Mohamed ElBaradei, Director-General of the International Atomic Energy Agency, will formally notify the UN Security Council about the theft later today, two weeks after being informed by Iraq's interim Government that about 350 tonnes of explosive had gone missing.
The explosives, though conventional, are considered to be "dual use" - meaning that they could be used to detonate a nuclear device.
"Our main concern is that if the materials fall into the wrong hands, they could be used to commit terrorist acts," an IAEA spokesman said.
News of the theft was seized on by Senator John Kerry, the Democratic presidential challenger, as evidence that the President Bush and his administration had rushed into the war in Iraq without proper planning.
"This is one of the great blunders of Iraq, one of the greatest blunders of this administration and the incredible incompetence of this President and this administration has put our troops at risk and this country at greater risk," Mr Kerry told a campaign rally in Dover, New Hampshire.
"The unbelievable blindness, stubbornness, arrogance of this administration to do the basics has now allowed this President to once again fail the test of being commander in chief."
The Bush campaign dismissed Mr Kerry's criticism, without responding to the allegations. "John Kerry has no vision for fighting and winning the War on Terror, so he is basing his attacks on the headlines he wakes up to each day," said a campaign spokesman, Steve Schmidt.
The IAEA said that it had received a declaration from the Iraqi Ministry of Science and Technology on October 10, informing them that 342 tonnes of HMX, RDX and PETN had been stolen from the vast al-Qaqaa weapons facility, 30 miles south of Baghdad, "due to lack of security".
HMX and RDX are the key components in plastic explosives, which insurgents have widely used in a series of bloody car bombings, mainly targeting Iraq's fledgeling security services.
The theft was revealed by The New York Times this morning, in a report from Baghdad which said that the facility was "supposed to be under American military control, but is now a no man's land, still picked over by looters as recently as Sunday".

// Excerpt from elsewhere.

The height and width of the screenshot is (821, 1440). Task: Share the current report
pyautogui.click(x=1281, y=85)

IAEA inspectors had kept a close eye on the facility for many years, but have not been allowed into Iraq since the US-led invasion last year. It is not known when the explosives, which would fill several dozen trucks, went missing.
James Hider, The Times correspondent in Baghdad, said that it appears the explosives were looted in the period of lawlessness after last year's invasion.

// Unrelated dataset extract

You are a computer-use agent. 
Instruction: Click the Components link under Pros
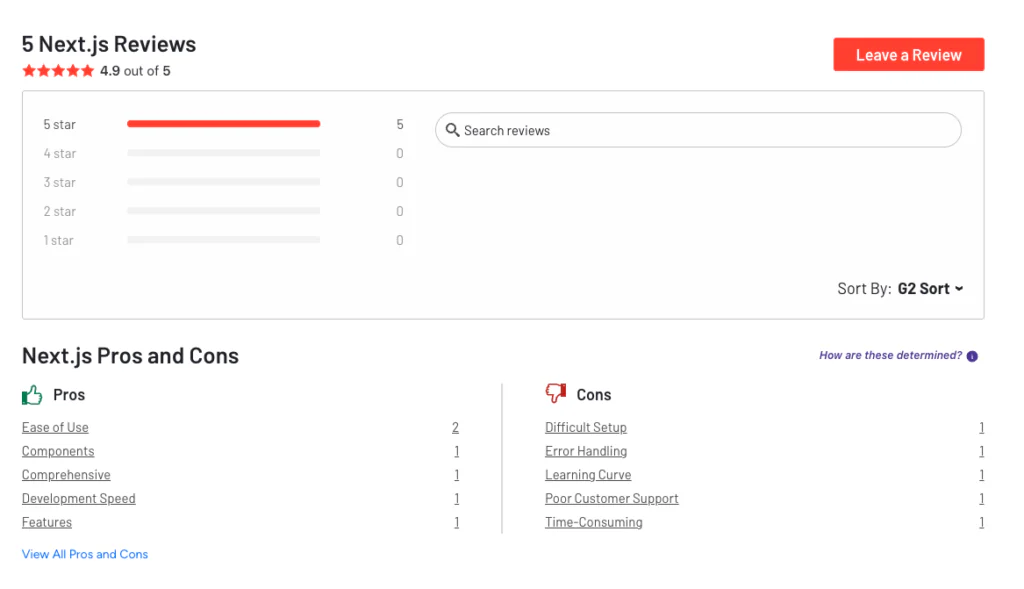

Hider said that similar explosives have been used in car bombings in Baghdad and other cities, although most "improvised explosive devices" planted by roads are made from old munitions such as landmines and artillery shells.
He said: "I think the main worry is that this high-grade explosive will get into the hands of international terrorists - terrorist groups operating outside Iraq. People here are used to things being blown up and this stuff has been missing for a year, so presumably they would be using it already.
"It's very embarrassing for the Americans. The very thing the war was supposed to prevent, it has in fact facilitated."
The theft raised fears that Iraqi insurgents could use the explosives in major bombing attacks against US, Iraqi or British forces. The New York Times said that just a pound of a similar explosive was used to bring down Pan Am Flight 103 over Lockerbie in 1988.
News of the theft could prove a major embarrassment for Mr Bush, only eight days out from the presidential election. Opinion polls show the race to be virtually deadlocked, with one poll today giving Mr Bush a slender three-point lead.
Joe Lockhart, a Kerry aide, said in a statement: "The Bush Administration knew where this stockpile was, but took no action to secure the site. They were urgently and specifically informed that terrorists could be helping themselves to the most dangerous explosives bonanza in history, but nothing was done to prevent it from happening..
"This material was monitored and controlled by UN inspectors before the invasion of Iraq. Thanks to the stunning incompetence of the Bush administration, we now have no idea where it is."